Overcoming the Amygdala Part 79

Part of learning how to think is overcoming a certain kind of mental laziness.
We all have ‘reliable sources’ of information and ‘authorities’ to whom we turn for data. They might range from news agencies to doctors to trusted relatives and more. To some degree, we have delegated our responsibility for discernment and thinking to them: it’s just easier to take what is being told to us as true, rather than having to think about it and decide for ourselves.
This is partly because we haven’t before had the right tools for rapid, accurate thinking.
You can probably see how today’s social media situation magnifies the flaws in this approach. If a foreign agency manufactures a news story and places it into multiple newsfeeds around the world — extremely easy to do these days — then many people perceive it as true because it’s coming from varied ‘reliable sources’.
This works in other ways too. If you want to sell a product, have several people in different locations write a glowing review. It doesn’t matter of the review is ‘true’ — all that’s important is that the data about the product is seen to crop up in a number of places. That will equal ‘credibility’ in minds untrained in thinking. Unscrupulous sales people do this all the time.
‘Public opinion’ is often just circulated agreement about things that people have read on social media. Canny governments are able to use this principle to get themselves elected or to secure their positions. The same thing happens on smaller scales, right down to the circles of influence in your workplace or family.

====

• WRITTEN PROBLEM
Answer these questions from the excerpt on mental laziness and reliable sources:
1. Which three kinds of "authorities" does the excerpt name as examples?
2. What reason does the excerpt give for why we have partly delegated our thinking?
3. What can canny governments use the principle behind "public opinion" to do?

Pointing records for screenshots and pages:
====

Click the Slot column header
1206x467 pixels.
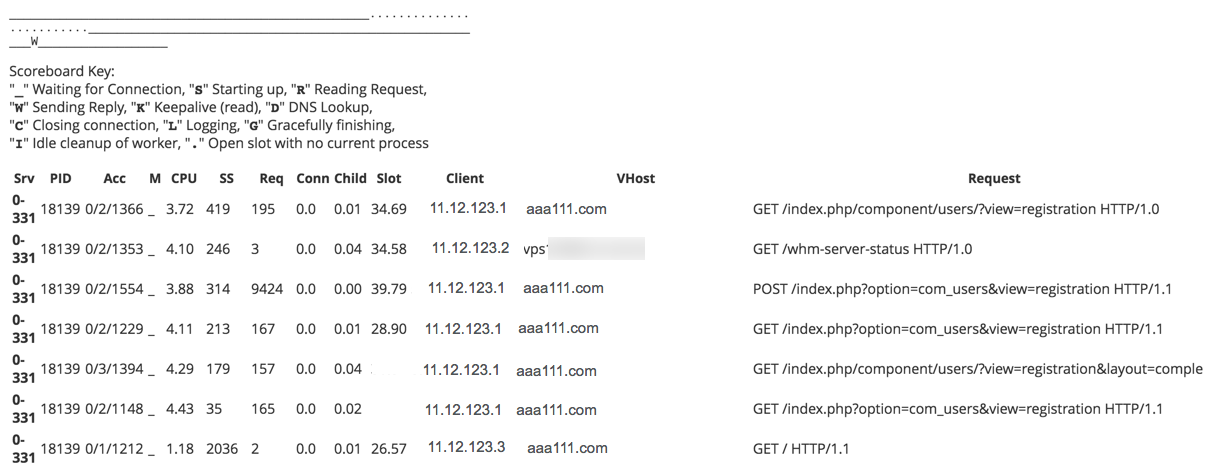[x=389, y=179]
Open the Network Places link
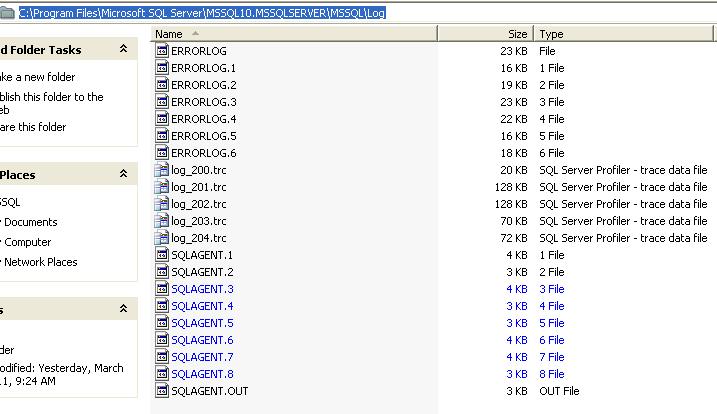 [x=40, y=262]
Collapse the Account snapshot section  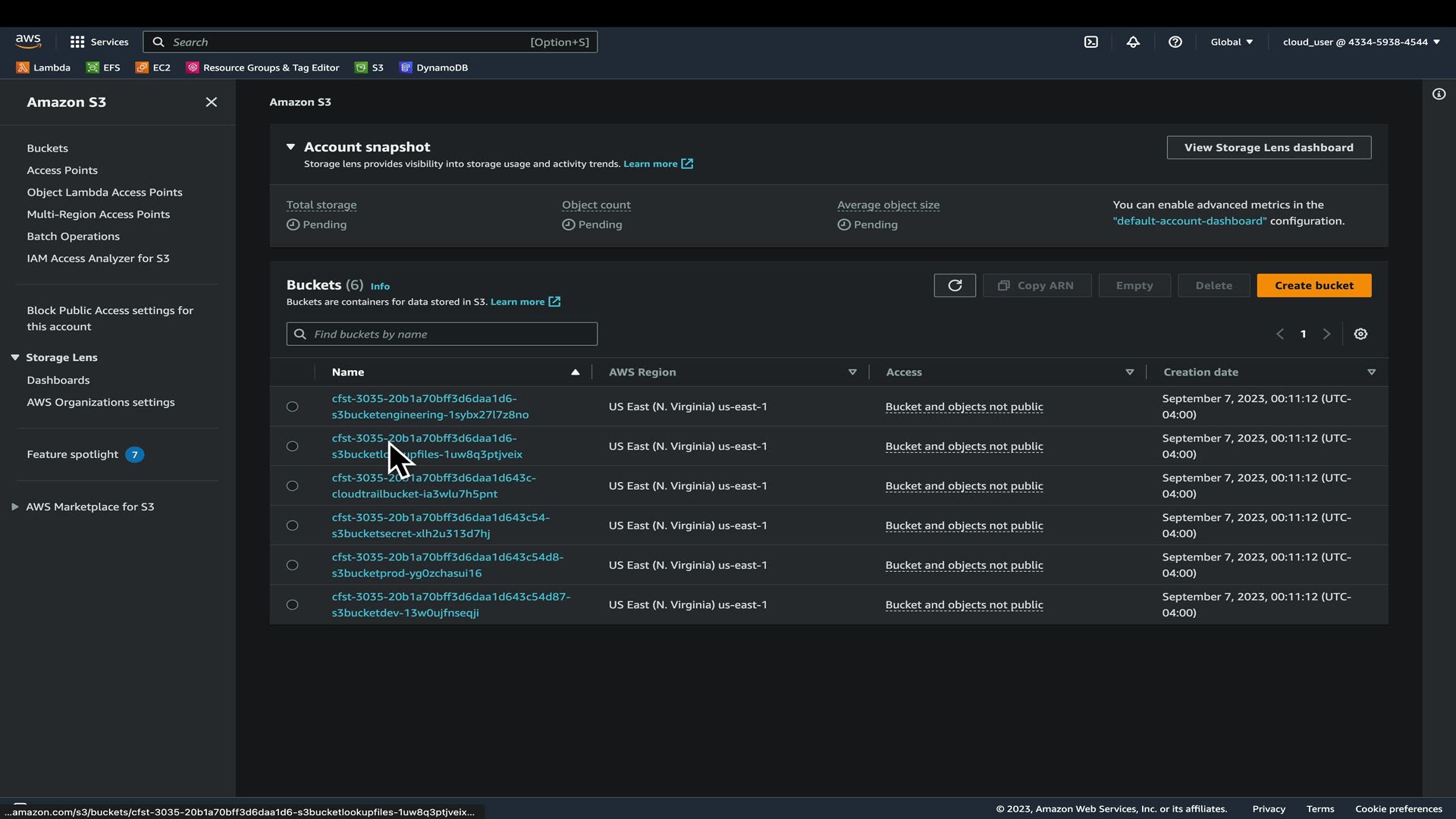(x=290, y=147)
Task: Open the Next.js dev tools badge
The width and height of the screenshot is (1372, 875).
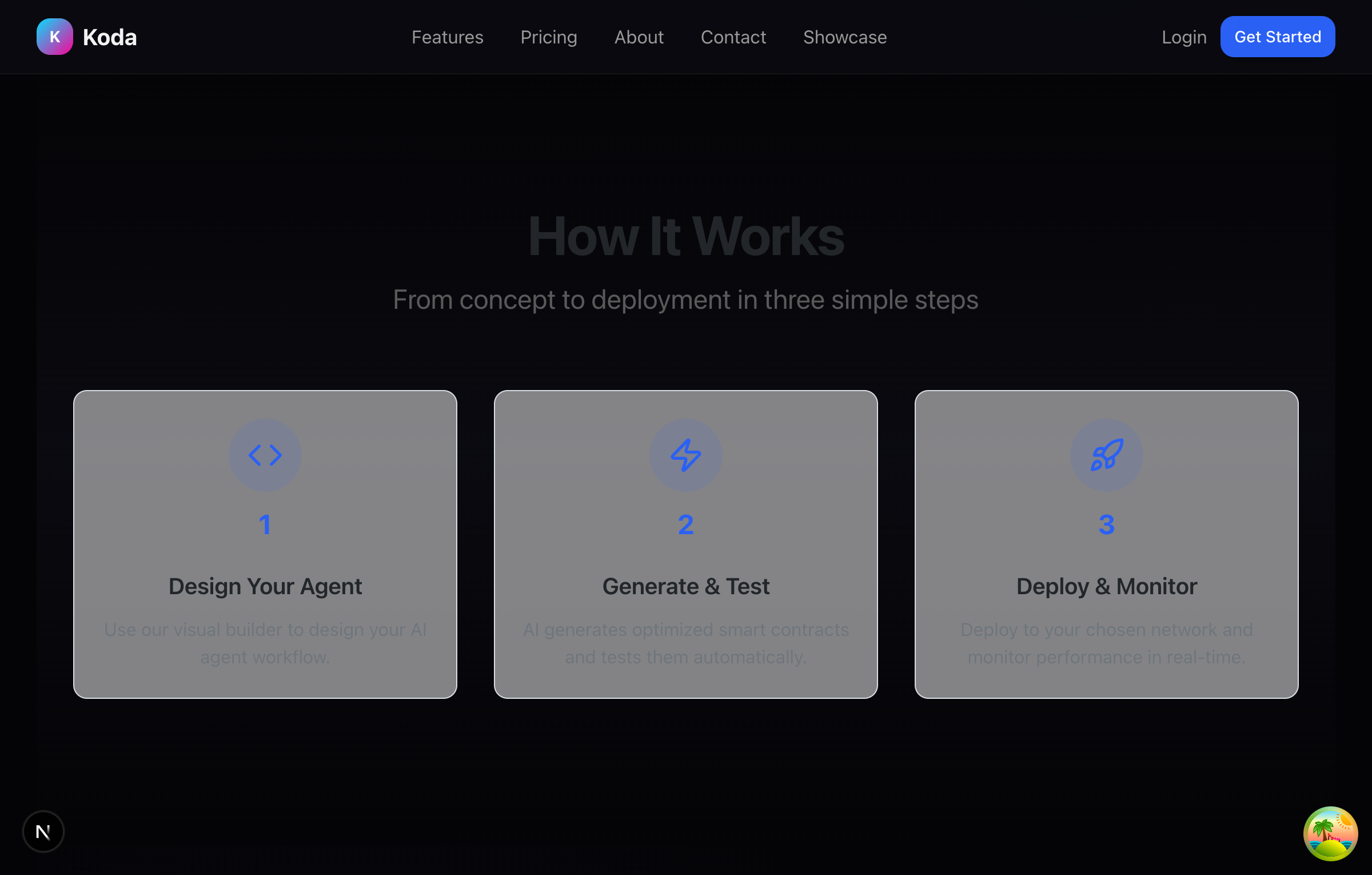Action: click(43, 831)
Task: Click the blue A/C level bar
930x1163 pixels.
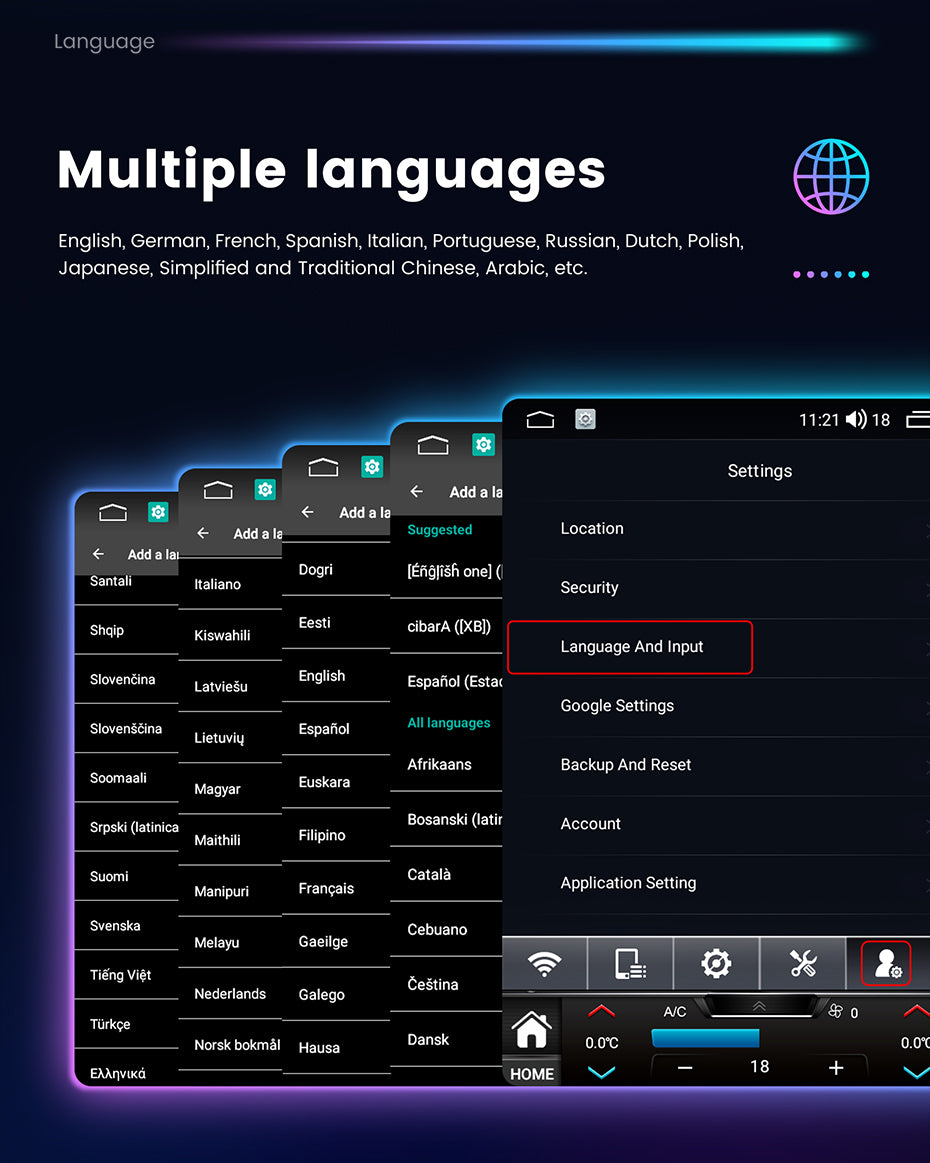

====

• RESPONSE TO THIS EXERCISE
1. News agencies, doctors and trusted relatives.
2. We haven't before had the right tools for rapid, accurate thinking.
3. Get themselves elected or secure their positions.